== Supplied records ==

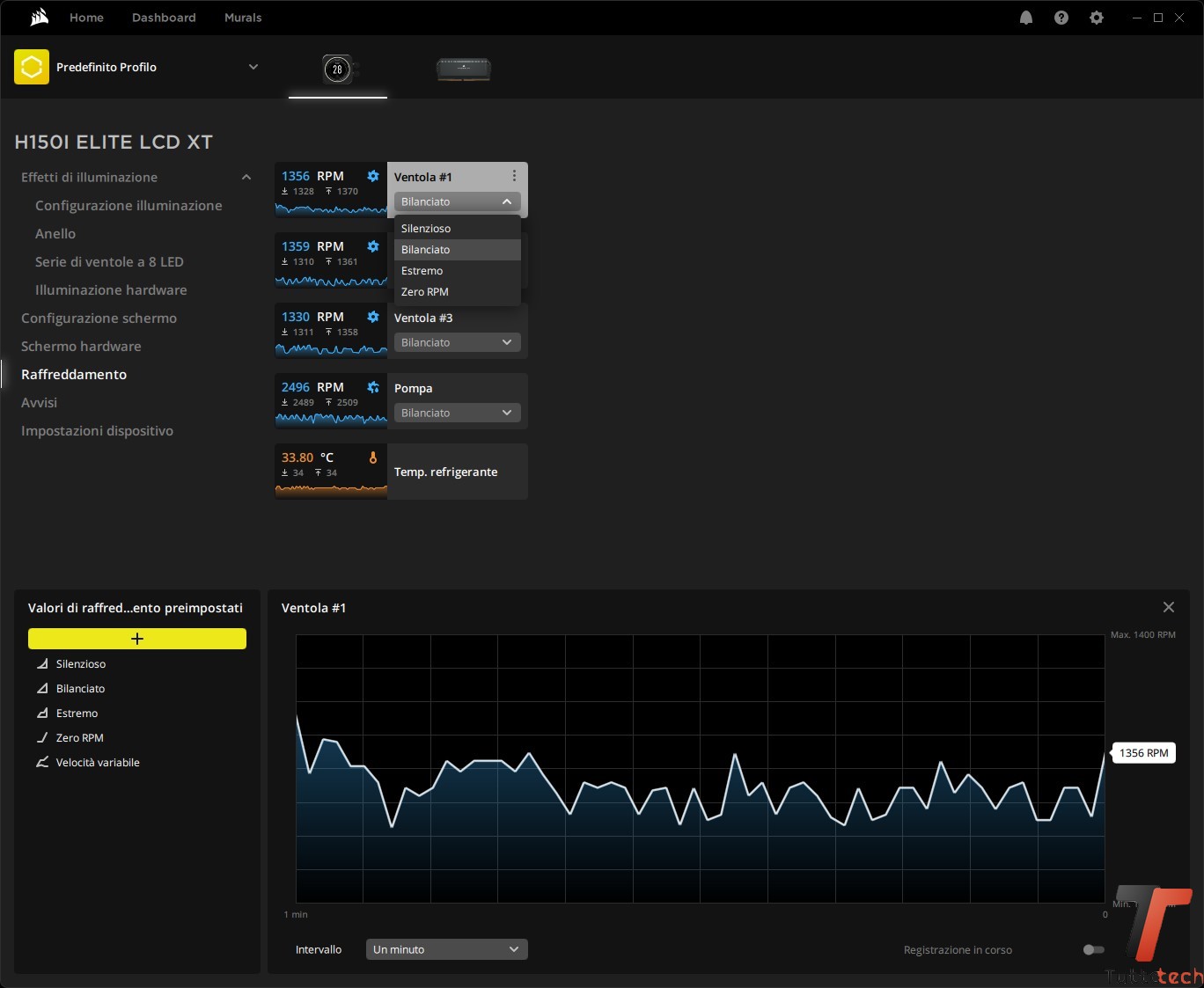Open the Intervallo Un minuto dropdown

click(x=446, y=949)

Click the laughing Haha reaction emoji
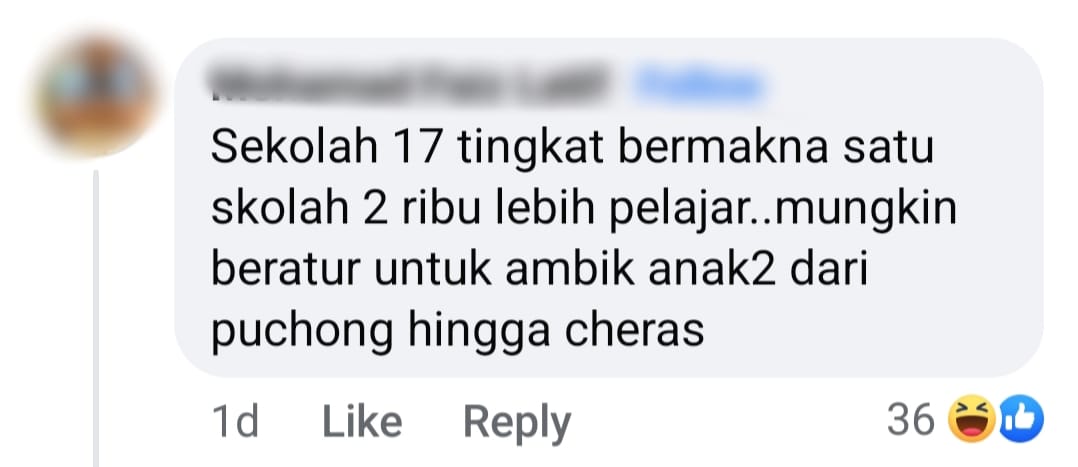tap(971, 420)
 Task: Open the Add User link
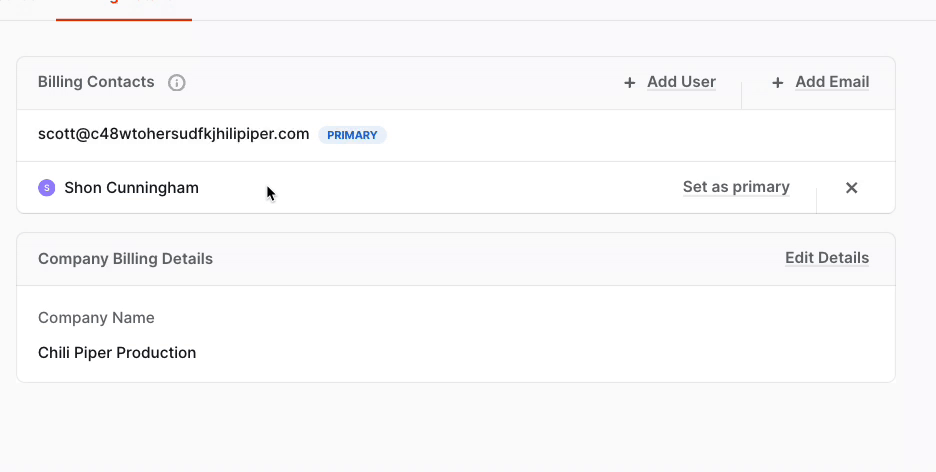(681, 82)
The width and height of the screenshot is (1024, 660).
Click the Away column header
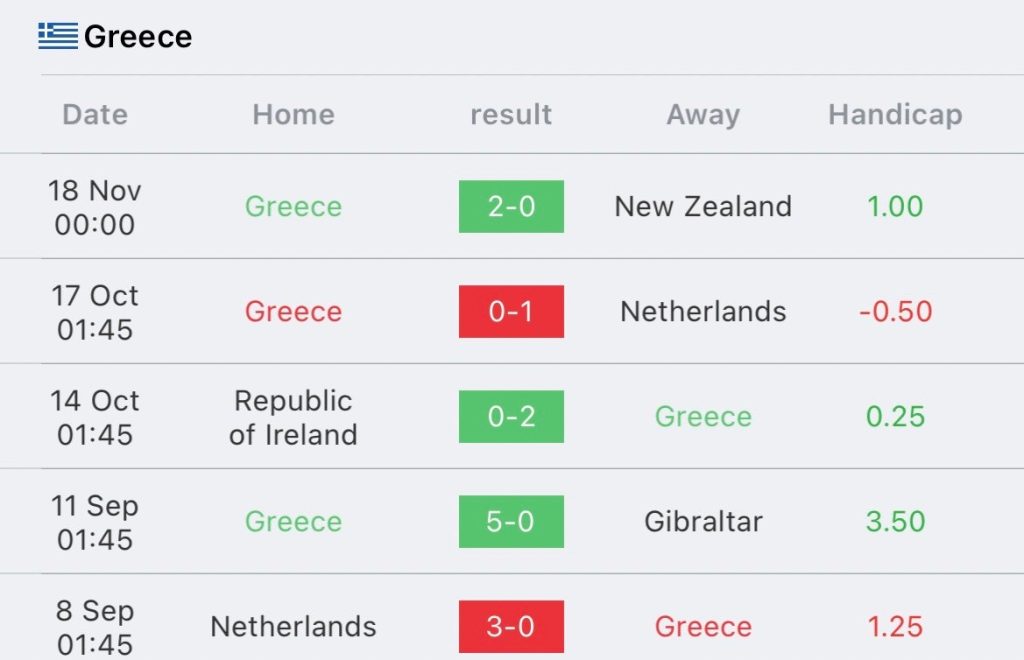coord(703,115)
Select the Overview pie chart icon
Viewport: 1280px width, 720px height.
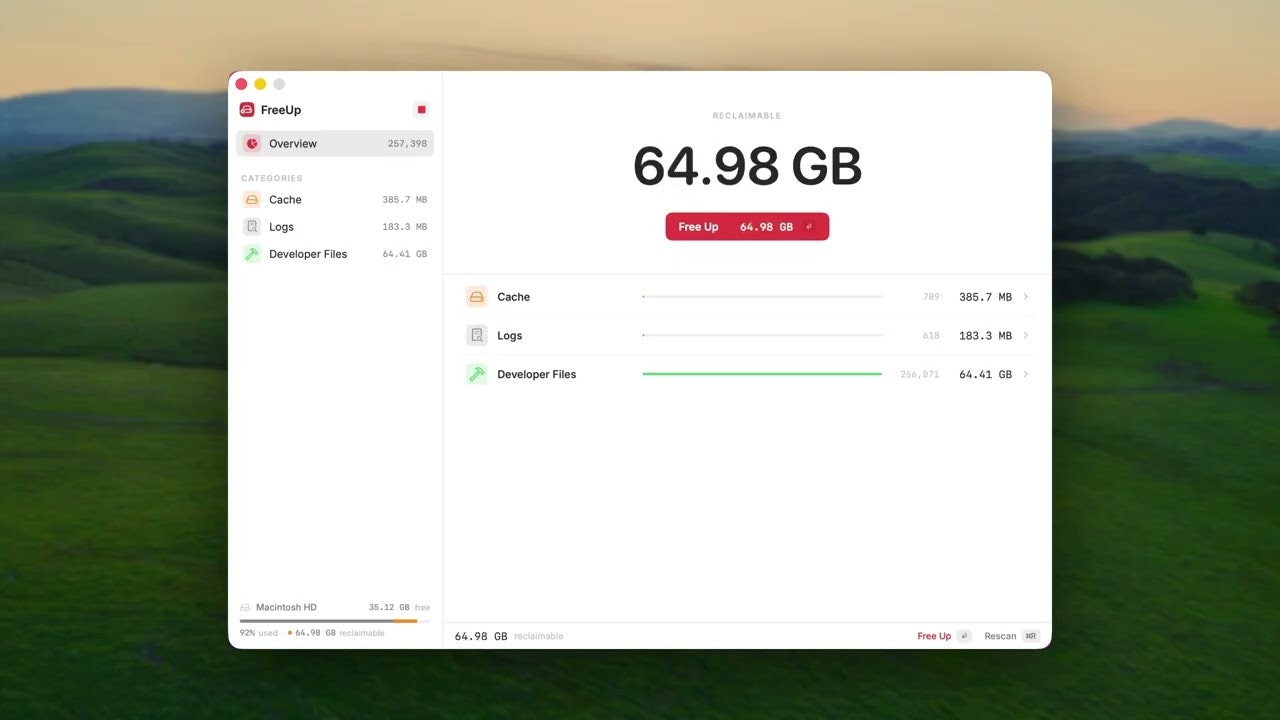[x=252, y=143]
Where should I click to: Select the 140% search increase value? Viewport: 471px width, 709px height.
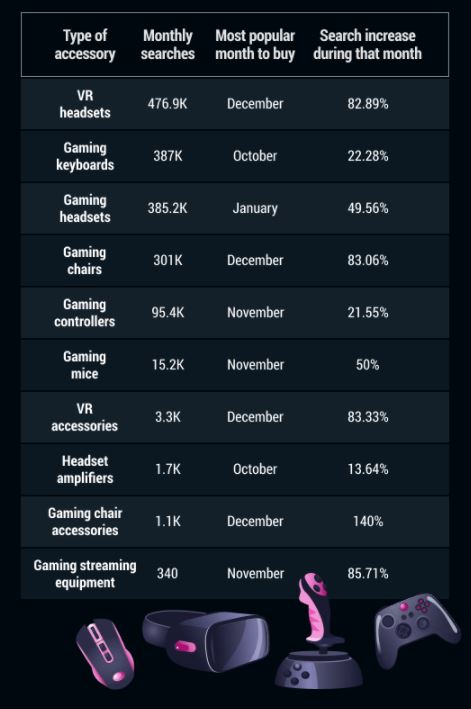point(367,521)
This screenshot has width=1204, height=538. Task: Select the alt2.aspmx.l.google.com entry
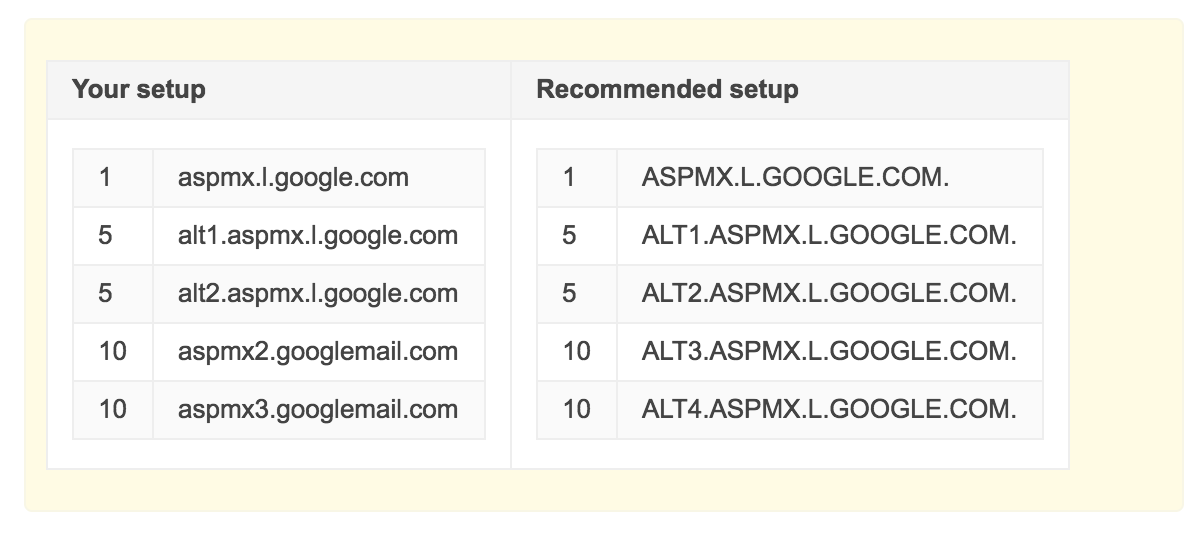[318, 294]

===

● What to work on
Write out, word for word, the line containing "Click the laughing Haha reaction emoji" and each line after it to the end of the data, and nothing more. Drop the pictures.

● Response to this exercise
Click the laughing Haha reaction emoji
tap(971, 420)
 Task: Open the Add User link
(681, 82)
The width and height of the screenshot is (1024, 660).
Click the Away column header
coord(703,115)
Select the Overview pie chart icon
Viewport: 1280px width, 720px height.
[x=252, y=143]
Where should I click to: Select the 140% search increase value? Viewport: 471px width, 709px height.
point(367,521)
This screenshot has width=1204, height=538. Task: Select the alt2.aspmx.l.google.com entry
[318, 294]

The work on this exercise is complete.